OLLO : UN NOUVEL ALPHABET POUR DES MONUMENTS DOMESTIQUES (1987-1990)

La collection Ollo fut dévoilée partiellement lors de la grande exposition internationale artistique Documenta 8 à Kassel (Allemagne) en 1987, puis à Milan en 1988.

Les formes "Ollo" sont l'expression d'un nouveau "design pictural" : Mendini crée un nouvel alphabet visuel pour des objets(meubles, tapis, vases, tissus…) produits par Alchimia en édition limitée. Fidèle à son manifeste du re-design, les créations Ollo de Mendini émergent de styles universels comme la sécession viennoise et l’art déco, mais visent, dans une volonté « futuriste », à recouvrir l’univers de signes, dont le motif Olimpico.
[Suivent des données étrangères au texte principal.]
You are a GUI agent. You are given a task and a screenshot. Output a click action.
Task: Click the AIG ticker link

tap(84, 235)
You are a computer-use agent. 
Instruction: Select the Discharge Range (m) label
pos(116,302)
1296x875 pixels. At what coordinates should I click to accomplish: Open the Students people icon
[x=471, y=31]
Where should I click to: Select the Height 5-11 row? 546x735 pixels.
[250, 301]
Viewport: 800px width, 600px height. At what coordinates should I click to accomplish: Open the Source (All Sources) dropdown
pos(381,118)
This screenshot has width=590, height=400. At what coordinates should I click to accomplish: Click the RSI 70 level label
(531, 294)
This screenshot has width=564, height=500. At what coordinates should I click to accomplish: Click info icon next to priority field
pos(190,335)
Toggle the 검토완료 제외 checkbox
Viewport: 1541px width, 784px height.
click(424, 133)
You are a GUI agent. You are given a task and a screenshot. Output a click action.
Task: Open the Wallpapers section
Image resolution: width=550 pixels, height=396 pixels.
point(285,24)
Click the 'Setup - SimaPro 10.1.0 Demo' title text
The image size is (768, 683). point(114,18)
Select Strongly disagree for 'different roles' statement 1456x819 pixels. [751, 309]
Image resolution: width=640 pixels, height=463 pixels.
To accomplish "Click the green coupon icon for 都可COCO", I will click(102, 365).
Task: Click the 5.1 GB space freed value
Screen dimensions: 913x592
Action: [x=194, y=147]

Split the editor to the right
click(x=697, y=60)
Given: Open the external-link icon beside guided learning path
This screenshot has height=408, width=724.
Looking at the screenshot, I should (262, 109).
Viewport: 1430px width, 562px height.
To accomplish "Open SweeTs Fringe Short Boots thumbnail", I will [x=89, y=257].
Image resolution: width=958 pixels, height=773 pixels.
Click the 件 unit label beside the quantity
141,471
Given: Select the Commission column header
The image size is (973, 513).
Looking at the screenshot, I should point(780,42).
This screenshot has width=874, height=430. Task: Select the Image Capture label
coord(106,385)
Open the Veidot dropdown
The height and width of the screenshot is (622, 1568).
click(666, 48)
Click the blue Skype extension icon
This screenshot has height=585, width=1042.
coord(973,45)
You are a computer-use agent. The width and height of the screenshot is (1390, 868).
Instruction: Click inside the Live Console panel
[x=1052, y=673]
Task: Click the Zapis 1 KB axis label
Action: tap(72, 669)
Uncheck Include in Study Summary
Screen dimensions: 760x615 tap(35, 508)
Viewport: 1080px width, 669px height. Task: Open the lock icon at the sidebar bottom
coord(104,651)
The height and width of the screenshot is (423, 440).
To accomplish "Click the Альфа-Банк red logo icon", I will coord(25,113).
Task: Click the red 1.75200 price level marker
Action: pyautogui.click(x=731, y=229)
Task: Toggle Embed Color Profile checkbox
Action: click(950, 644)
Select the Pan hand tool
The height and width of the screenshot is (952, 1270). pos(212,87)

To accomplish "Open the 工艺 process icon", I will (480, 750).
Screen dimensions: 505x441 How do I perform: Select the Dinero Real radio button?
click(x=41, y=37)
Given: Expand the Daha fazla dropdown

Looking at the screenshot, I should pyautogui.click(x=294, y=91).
La table Ollo fait clairement référence à la table à jeux de Jean Dunand de 1929, dessinée pour la couturière Madeleine Vionnet. En fonction du placement des chaises, cette table se présente sous plusieurs jours. Lorsque les assises sont rangées, elle apparait comme un gigantesque cube faisant d’elle un volume décoratif à part entière. Chaque chaise a pour particularité de pouvoir être encastrée dans la table.